To do this, our “emotional” network will take in the information, process in reference to our “emotional experience” or memory, and create a motivational response, either towards or away. As our “emotional memory” is by nature vague and fast, we have the fore mentioned mediator in the form of our “attentional” network.
The “attentional” network involves close focus where more detail is added while at the same time the “emotional” network is turned down. With this new information and perspective, (including an awareness of intent and benefit) the new “story” is directed back to the emotional network to rewrite the script and change our response (motivation).
The challenge with ADHD is that easy access to the “attentional” network is inconsistent. The result being a bias towards “emotional” network processing and reactive responses often related to our more negative past experiences. Without the easy access to the “attentional” mediator, the power of words hit our most sensitive memories and trigger painful and reactive responses. Worse still, these emotional experiences can be very difficult to move on from, colouring the way in which we see the world and those around us.
The opportunity is to consider languages role in regulating our emotions and how profoundly they can influenced the focus of attention. Lisa Feldman Barrett describes in her book “How Emotions Are Made”, this relationship between an emotional experience (or motivational experience), trigger/s, and the energy. To extend this model to incorporate executive function, it is interesting to propose the application of Barrett’s “energy” to effective executive function.
This then would read as:
> a trigger
> stimulating emotional referencing (fast, imprecise, protective response) which with the right executive function resourcing would then
> create inhibition of reaction,
> redirection to attention,
> processing of detail, and
> recreation of perception and a new “emotional” context or story
> resulting in a different response.
So enters self directed talk. Pre-learned language strategies that create a reality supportive to allowing this cascade of reason to happen. People with ADHD often present has having few or poorly formed self directed talk but have the potential to develop it as adults. Simple directions such as “take a deep breathe”, “ she means well”, “I need to take a moment” or even “toilet break!” can create enough of a pause in processing to allow easier inhibition of emotional reaction and facilitate the cascade of reason.

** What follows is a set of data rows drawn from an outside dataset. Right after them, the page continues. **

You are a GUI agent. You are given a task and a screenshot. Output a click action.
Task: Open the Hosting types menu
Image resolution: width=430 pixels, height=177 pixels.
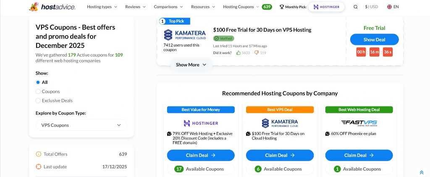[102, 7]
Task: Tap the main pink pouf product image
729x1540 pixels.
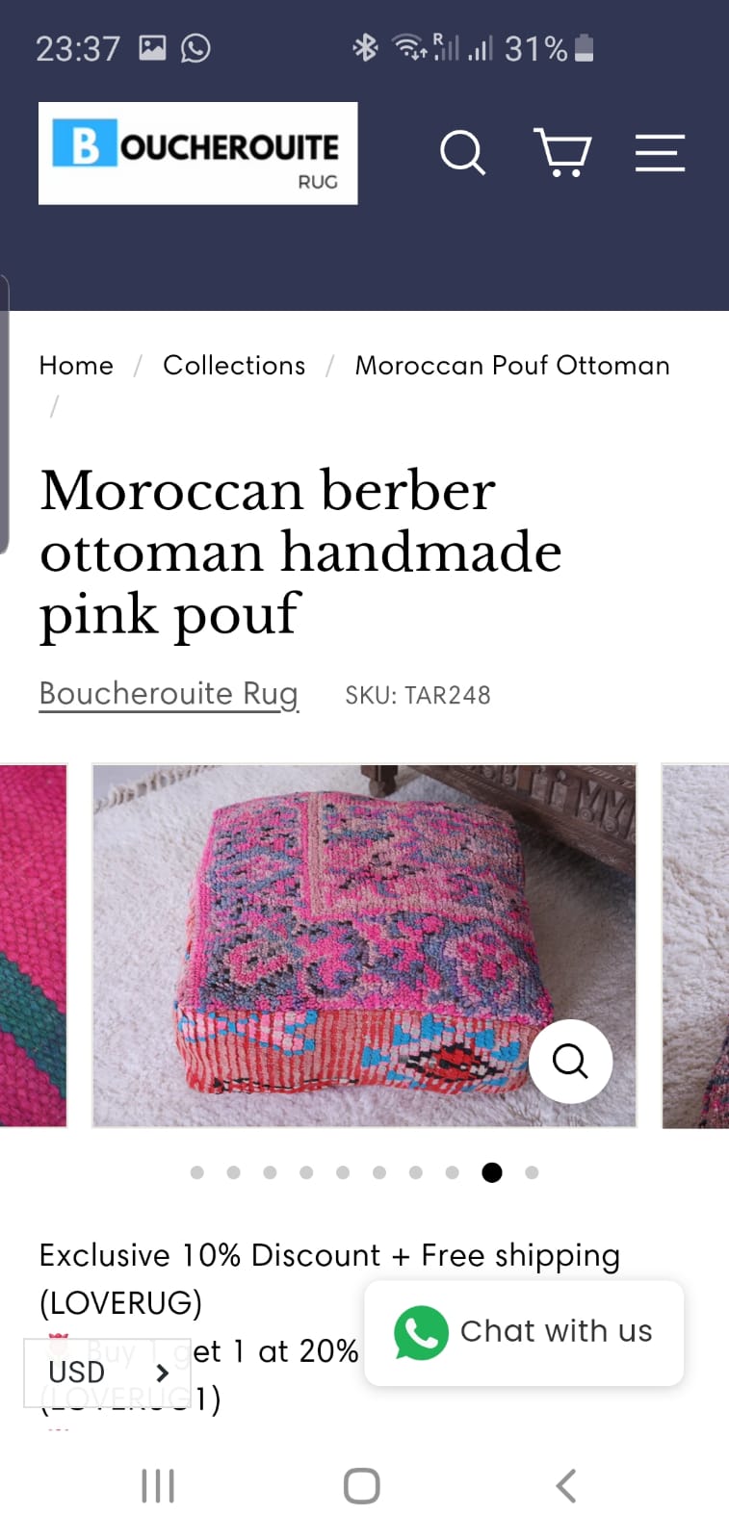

A language strategy that I use with clients involves the acronym SOLVE. When ruminating and stuck in the emotional mental loop, we engage the SOLVE:
- S – STOP! Take a breath, change your position (move!)
- O L – Objectively List – state what you positively know – no assumptions or presumptions!
- V – Verbalise – turn it into words. By keeping it in your head you lose much of the impact of language. Say it out loud. What you know and what next.
- E – Exit the loop – move on to another activity or positive action.
This simple language strategy helps break emotional thinking and introduces the attentional thinking and in turn the changes the experience. So to quote many a mother, “ Use your words!”